■ **Consigne a**
Dans les enregistrements, de la ligne contenant « Locate an element on the screen. This » jusqu'à celle contenant « center [228, 296]. », remplacez « Image resolution » par « Display resolution ». Redonnez ces lignes sans aucune autre modification.
● ● ● ● ●
Shamo est un manga assez particulier. D'une part pour l'antihéros qu'il met en scène mais aussi pour les messages que fait passer l'auteur à travers son histoire. D'ailleurs la série passera d'un duo à un auteur unique à partir du tome 25. Cela est dû à un manque d'implication reproché par le dessinateur Akio Tanaka au scénariste Izo Hashimoto, ce conflit ira jusqu'au procès et Tanaka continuera en solo par la suite.
L'histoire est donc celle de Ryo Narushima, lycéen issue d'une famille aisée qui un beau jour pète un câble et assassine sauvagement ses parents. D'une vie banale mais qui l'oppresse, Ryo va passer à la maison de correction avec son lot d'intimidations, de coups, de vols, de viols. Un changement d'univers radical mais malgré tout ça, le jeune Ryo ne m'inspire aucune sympathie : tuer ses parents par rapport à une éducation oppressante me parait extrême, trop extrême. Mais j'y reviendrais plus tard car je pense que l'auteur a conscience qu'il a fait de son antihéros un homme cruel et prêt à tout pour survivre. Et quand je vous dis tout, c'est vraiment tout. Voler, tuer, violer, se prostituer... Ryo a jeté son honneur pour survivre. Il s'est volontairement propulsé dans un monde qui ne lui fera pas de cadeau avec des fréquentations toutes aussi déplorables que son environnement. Shamo est un gros concentré de tout ce qu'il y a de plus négatif dans la vie urbaine : pauvreté, opportunisme, apparence symbole de la réussite. Si le monde entier est régie par le business, on a droit à son aspect le plus sombre peu importe l'échelle sociale. Mais Ryo sera aussi confrontée à l'image qu'il renvoi, celle du fameux "shonen A". Le garçon qui a assassiné ses parents sans que le grand public en connaisse la raison.
● ● ● ● ●
■ **Consigne b**
Recopiez intégralement le texte sur le manga Shamo.

■ **Enregistrements sources**
● ● ● ● ●
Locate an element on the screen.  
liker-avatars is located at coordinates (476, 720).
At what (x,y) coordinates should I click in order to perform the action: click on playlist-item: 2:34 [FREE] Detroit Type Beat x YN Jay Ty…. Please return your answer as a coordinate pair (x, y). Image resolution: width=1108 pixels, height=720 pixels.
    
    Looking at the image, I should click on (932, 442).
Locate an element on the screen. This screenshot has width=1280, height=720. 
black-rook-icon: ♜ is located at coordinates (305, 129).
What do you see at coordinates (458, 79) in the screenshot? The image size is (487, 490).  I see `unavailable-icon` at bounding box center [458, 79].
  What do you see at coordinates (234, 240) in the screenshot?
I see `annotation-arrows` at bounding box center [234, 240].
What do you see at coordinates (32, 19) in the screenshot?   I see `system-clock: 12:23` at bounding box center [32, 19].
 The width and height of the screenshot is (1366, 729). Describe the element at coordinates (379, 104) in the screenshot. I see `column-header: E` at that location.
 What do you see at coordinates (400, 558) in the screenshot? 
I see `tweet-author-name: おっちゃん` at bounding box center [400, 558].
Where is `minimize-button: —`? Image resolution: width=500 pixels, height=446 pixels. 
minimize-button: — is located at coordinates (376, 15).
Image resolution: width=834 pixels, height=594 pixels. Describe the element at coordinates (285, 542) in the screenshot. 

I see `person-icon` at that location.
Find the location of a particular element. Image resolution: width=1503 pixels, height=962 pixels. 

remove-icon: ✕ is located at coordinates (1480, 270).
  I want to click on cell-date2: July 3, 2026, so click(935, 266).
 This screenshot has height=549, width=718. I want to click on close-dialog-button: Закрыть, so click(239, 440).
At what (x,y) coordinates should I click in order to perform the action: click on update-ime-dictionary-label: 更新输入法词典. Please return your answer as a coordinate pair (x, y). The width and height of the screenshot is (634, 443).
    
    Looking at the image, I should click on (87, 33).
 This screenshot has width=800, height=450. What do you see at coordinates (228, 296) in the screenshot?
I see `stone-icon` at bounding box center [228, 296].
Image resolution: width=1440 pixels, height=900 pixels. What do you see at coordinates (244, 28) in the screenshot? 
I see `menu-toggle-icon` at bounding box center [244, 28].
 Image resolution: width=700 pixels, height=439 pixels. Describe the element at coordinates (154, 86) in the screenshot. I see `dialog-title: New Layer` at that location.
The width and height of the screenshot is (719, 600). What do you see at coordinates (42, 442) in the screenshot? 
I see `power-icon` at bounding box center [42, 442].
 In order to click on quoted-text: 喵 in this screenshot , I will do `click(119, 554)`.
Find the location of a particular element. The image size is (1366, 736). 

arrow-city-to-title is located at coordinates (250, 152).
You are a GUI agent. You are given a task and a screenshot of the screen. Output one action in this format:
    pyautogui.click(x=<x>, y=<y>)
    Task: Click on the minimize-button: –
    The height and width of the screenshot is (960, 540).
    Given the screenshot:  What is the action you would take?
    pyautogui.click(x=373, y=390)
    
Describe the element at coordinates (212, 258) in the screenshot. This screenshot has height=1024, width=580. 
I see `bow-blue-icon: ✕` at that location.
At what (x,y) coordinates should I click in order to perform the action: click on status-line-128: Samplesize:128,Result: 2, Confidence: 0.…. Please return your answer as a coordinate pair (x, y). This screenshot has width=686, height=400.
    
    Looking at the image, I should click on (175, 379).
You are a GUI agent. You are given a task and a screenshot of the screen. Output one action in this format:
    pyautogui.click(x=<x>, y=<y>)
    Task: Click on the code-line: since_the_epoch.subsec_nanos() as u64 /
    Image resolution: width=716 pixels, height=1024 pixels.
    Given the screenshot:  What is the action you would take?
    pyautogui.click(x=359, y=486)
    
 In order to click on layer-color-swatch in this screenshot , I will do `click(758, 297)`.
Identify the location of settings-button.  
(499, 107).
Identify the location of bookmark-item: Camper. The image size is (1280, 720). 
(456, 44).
● ● ● ● ●
■ **Réponse a**
Locate an element on the screen. This screenshot has width=1280, height=720. 
black-rook-icon: ♜ is located at coordinates (305, 129).
What do you see at coordinates (458, 79) in the screenshot? The image size is (487, 490).  I see `unavailable-icon` at bounding box center [458, 79].
  What do you see at coordinates (234, 240) in the screenshot?
I see `annotation-arrows` at bounding box center [234, 240].
What do you see at coordinates (32, 19) in the screenshot?   I see `system-clock: 12:23` at bounding box center [32, 19].
 The width and height of the screenshot is (1366, 729). Describe the element at coordinates (379, 104) in the screenshot. I see `column-header: E` at that location.
 What do you see at coordinates (400, 558) in the screenshot? 
I see `tweet-author-name: おっちゃん` at bounding box center [400, 558].
Where is `minimize-button: —`? Display resolution: width=500 pixels, height=446 pixels. 
minimize-button: — is located at coordinates (376, 15).
Display resolution: width=834 pixels, height=594 pixels. Describe the element at coordinates (285, 542) in the screenshot. 

I see `person-icon` at that location.
Find the location of a particular element. Display resolution: width=1503 pixels, height=962 pixels. 

remove-icon: ✕ is located at coordinates (1480, 270).
  I want to click on cell-date2: July 3, 2026, so click(935, 266).
 This screenshot has height=549, width=718. I want to click on close-dialog-button: Закрыть, so click(239, 440).
At what (x,y) coordinates should I click in order to perform the action: click on update-ime-dictionary-label: 更新输入法词典. Please return your answer as a coordinate pair (x, y). The width and height of the screenshot is (634, 443).
    
    Looking at the image, I should click on (87, 33).
 This screenshot has width=800, height=450. What do you see at coordinates (228, 296) in the screenshot?
I see `stone-icon` at bounding box center [228, 296].

■ **Réponse b**
Shamo est un manga assez particulier. D'une part pour l'antihéros qu'il met en scène mais aussi pour les messages que fait passer l'auteur à travers son histoire. D'ailleurs la série passera d'un duo à un auteur unique à partir du tome 25. Cela est dû à un manque d'implication reproché par le dessinateur Akio Tanaka au scénariste Izo Hashimoto, ce conflit ira jusqu'au procès et Tanaka continuera en solo par la suite.
L'histoire est donc celle de Ryo Narushima, lycéen issue d'une famille aisée qui un beau jour pète un câble et assassine sauvagement ses parents. D'une vie banale mais qui l'oppresse, Ryo va passer à la maison de correction avec son lot d'intimidations, de coups, de vols, de viols. Un changement d'univers radical mais malgré tout ça, le jeune Ryo ne m'inspire aucune sympathie : tuer ses parents par rapport à une éducation oppressante me parait extrême, trop extrême. Mais j'y reviendrais plus tard car je pense que l'auteur a conscience qu'il a fait de son antihéros un homme cruel et prêt à tout pour survivre. Et quand je vous dis tout, c'est vraiment tout. Voler, tuer, violer, se prostituer... Ryo a jeté son honneur pour survivre. Il s'est volontairement propulsé dans un monde qui ne lui fera pas de cadeau avec des fréquentations toutes aussi déplorables que son environnement. Shamo est un gros concentré de tout ce qu'il y a de plus négatif dans la vie urbaine : pauvreté, opportunisme, apparence symbole de la réussite. Si le monde entier est régie par le business, on a droit à son aspect le plus sombre peu importe l'échelle sociale. Mais Ryo sera aussi confrontée à l'image qu'il renvoi, celle du fameux "shonen A". Le garçon qui a assassiné ses parents sans que le grand public en connaisse la raison.